Good question. There are several possibilities. Some researchers think it was directly “painted” (but see below for a more precise explanation of “painted”), while others, including me, that it derives from a bas relief, probably one used in a Easter Sepulchre, which was itself “painted” and the cloth laid on top, making it an “impression” or “print” rather than a straight “painting”. The first would involve the artist imagining which parts of the body, especially the face, would leave the strongest impressions if an image was transferred by contact with a cloth, while the second would achieve this ‘negative’ quality automatically.

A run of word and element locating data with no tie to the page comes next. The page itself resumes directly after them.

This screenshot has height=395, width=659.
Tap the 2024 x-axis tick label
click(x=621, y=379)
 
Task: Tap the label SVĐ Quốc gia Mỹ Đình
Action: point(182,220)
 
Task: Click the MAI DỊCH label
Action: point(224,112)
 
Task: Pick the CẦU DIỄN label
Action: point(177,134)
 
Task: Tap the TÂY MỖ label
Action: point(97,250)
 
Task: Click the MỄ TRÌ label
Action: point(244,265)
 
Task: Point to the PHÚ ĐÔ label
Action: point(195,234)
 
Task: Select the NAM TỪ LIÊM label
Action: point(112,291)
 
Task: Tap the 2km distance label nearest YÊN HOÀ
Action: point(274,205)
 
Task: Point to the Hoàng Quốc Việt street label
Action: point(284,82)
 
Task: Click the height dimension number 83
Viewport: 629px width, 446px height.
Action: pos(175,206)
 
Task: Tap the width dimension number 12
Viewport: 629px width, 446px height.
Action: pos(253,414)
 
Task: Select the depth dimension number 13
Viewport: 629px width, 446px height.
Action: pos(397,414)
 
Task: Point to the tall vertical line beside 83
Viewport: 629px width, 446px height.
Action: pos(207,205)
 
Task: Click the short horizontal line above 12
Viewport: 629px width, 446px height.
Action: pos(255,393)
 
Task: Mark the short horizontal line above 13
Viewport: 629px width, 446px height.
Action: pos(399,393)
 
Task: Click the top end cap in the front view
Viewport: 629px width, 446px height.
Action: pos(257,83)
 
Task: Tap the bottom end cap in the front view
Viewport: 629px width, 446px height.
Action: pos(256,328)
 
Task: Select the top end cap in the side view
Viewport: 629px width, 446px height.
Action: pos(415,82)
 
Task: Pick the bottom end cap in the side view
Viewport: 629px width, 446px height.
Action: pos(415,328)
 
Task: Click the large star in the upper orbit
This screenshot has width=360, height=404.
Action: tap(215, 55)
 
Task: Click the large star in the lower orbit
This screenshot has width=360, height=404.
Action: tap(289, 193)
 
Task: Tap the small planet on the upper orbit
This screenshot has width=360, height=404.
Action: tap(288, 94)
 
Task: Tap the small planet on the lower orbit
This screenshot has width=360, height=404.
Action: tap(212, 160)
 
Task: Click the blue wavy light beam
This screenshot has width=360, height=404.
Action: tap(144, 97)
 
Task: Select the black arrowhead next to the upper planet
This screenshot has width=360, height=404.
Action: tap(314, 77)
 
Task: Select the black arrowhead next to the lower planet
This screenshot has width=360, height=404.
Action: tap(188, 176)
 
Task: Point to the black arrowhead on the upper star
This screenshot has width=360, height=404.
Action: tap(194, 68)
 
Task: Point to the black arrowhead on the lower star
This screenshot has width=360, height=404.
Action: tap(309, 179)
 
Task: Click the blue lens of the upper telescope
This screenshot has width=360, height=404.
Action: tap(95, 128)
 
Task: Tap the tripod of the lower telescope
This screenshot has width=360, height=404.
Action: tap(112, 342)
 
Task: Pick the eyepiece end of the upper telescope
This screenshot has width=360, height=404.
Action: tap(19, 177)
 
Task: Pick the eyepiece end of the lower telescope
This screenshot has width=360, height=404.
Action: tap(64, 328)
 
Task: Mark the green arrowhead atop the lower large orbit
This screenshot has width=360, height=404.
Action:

Now; the “paint”. There is some indication that pigment, particularly some kind of ochre, is present on the cloth, but there certainly isn’t much of it. Either very little was used, or what was used has almost entirely been removed, perhaps by washing, or possibly simple attrition. The image, as Heller, Adler and even McCrone agreed, lies in the yellow stain, which Heller and Adler thought was purely denatured cellulose, but McCrone and Rogers thought must be some kind of stain or coating, such as a proteinaceous paint medium (McCrone) or starch (Rogers).

If the former, then I think a pigment in a slightly acid medium, such as that suggested by Luigi Garlaschelli, would do the trick; or if the latter, then an egg-white, rabbit-skin, or oak-gall medium could all be responsible.
 
‘Think’ ‘probably’. Not definitive answers!

Science cannot explain how the image was ‘made’. I think you are clutching at straws trying to make an argument for ‘some kind of paint’.
 
‘Think’ ‘probably’. Not definitive answers!

Science cannot explain how the image was ‘made’. I think you are clutching at straws trying to make an argument for ‘some kind of paint’.
You’re partially correct. Certainly my answers are not definitive, but that’s because of the imprecision of the question, not lack of scientific knowledge. If the nature of the cloth were understood precisely, then I think the nature of how the image was put there would be understood precisely too. The problem is not really that there are few straws to clutch, but that there are so many it is difficult to decide which one to choose.